The New York Times Sunday Review carried an article titled "Insured, but Not Covered." Reporter Elisabeth Rosenthal explores trends in insurance and health care that are leaving people with insurance unable to find doctors or pay bills.
Her conclusion: While the Affordable Care Act has brought coverage to roughly 10 million Americans and eliminated "some of the more egregious practices of the American health insurance system that left patients bankrupt or losing homes to pay bills," the law has also adopted policies that "may in some ways be undermining its signature promise: health care that is accessible and affordable for all."
A key culprit is the boom in high-deductible policies, which allow employers and private buyers to reduce premiums by agreeing to much higher out-of-pocket costs.
For instance, HealthSherpa recently sent along an analysis of 14,000 North Carolina health insurance purchases made on the company's web site, which provides an alternative path for buying subsidized plans on the ACA exchange. Those buyers had an average household income of about $20,400 and bought policies that averaged $70 a month for the buyer, with the government kicking in an average of $381 a month.
But the average deductible per enrollee was $3,969 and the average out-of-pocket max was $5,745. Can you imagine anyone making less than $21,000 a year being able to save $4,000 to $6,000 to cover those costs? Reality is, even paying a couple of hundred dollars may be daunting enough to discourage people from going to the doctor's office.

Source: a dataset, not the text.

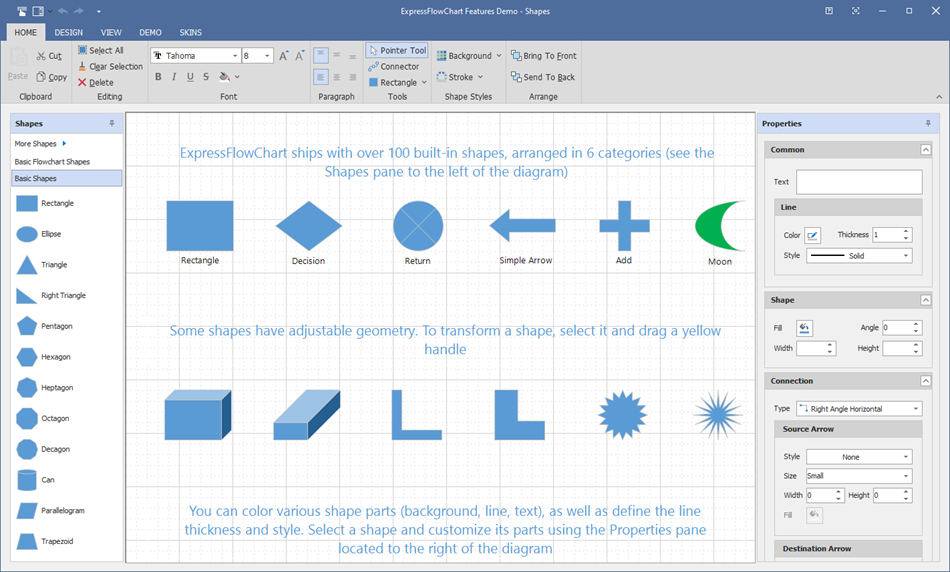Send selected shape to back
Screen dimensions: 950x572
coord(543,77)
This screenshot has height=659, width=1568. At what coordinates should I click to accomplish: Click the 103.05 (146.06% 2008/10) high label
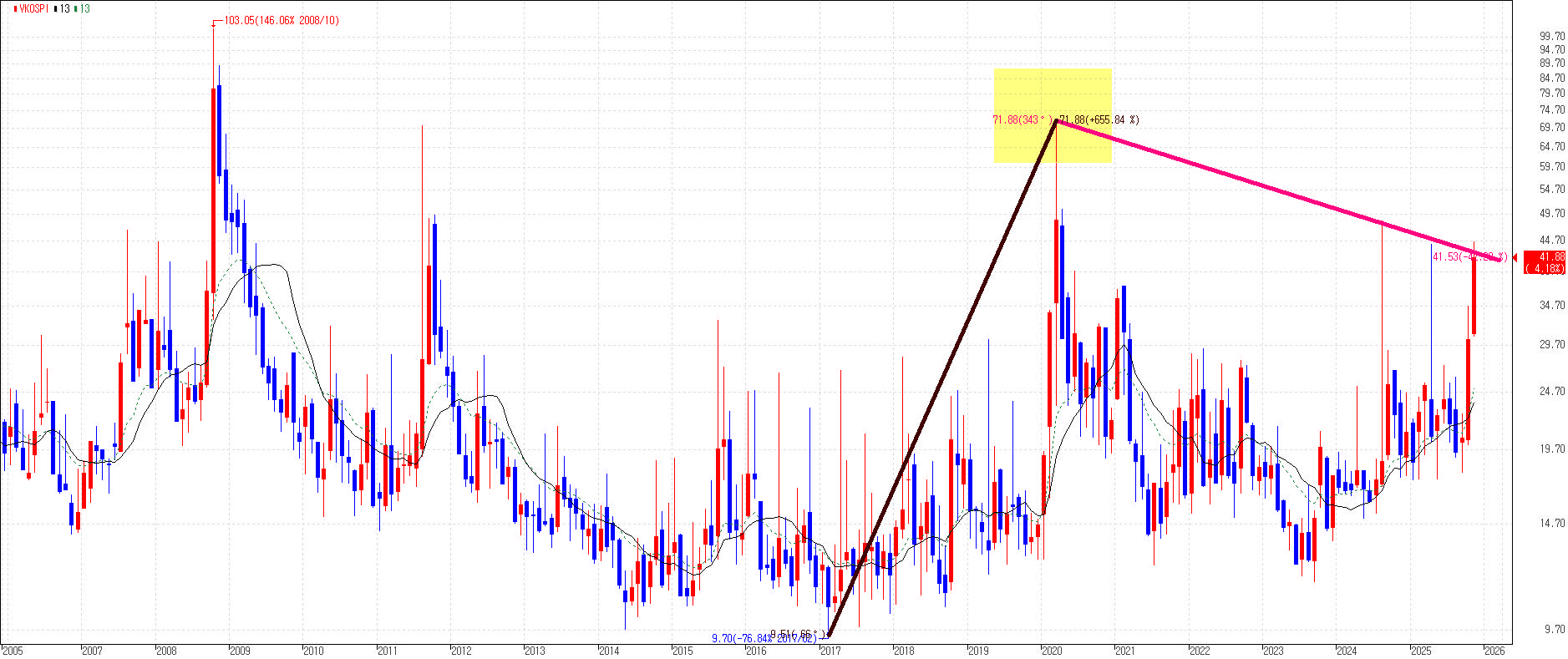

A recent report from The Commonwealth Fund showed that the number of people skipping care because of costs declined in 2014, the first time since the question was added to the fund's health insurance survey in 2003. But while the numbers fell significantly compared with 2013, the year before the ACA took effect, the report estimates that 66 million Americans, or 36 percent of adults, still skipped an office visit, test, treatment or prescription because they couldn't afford it.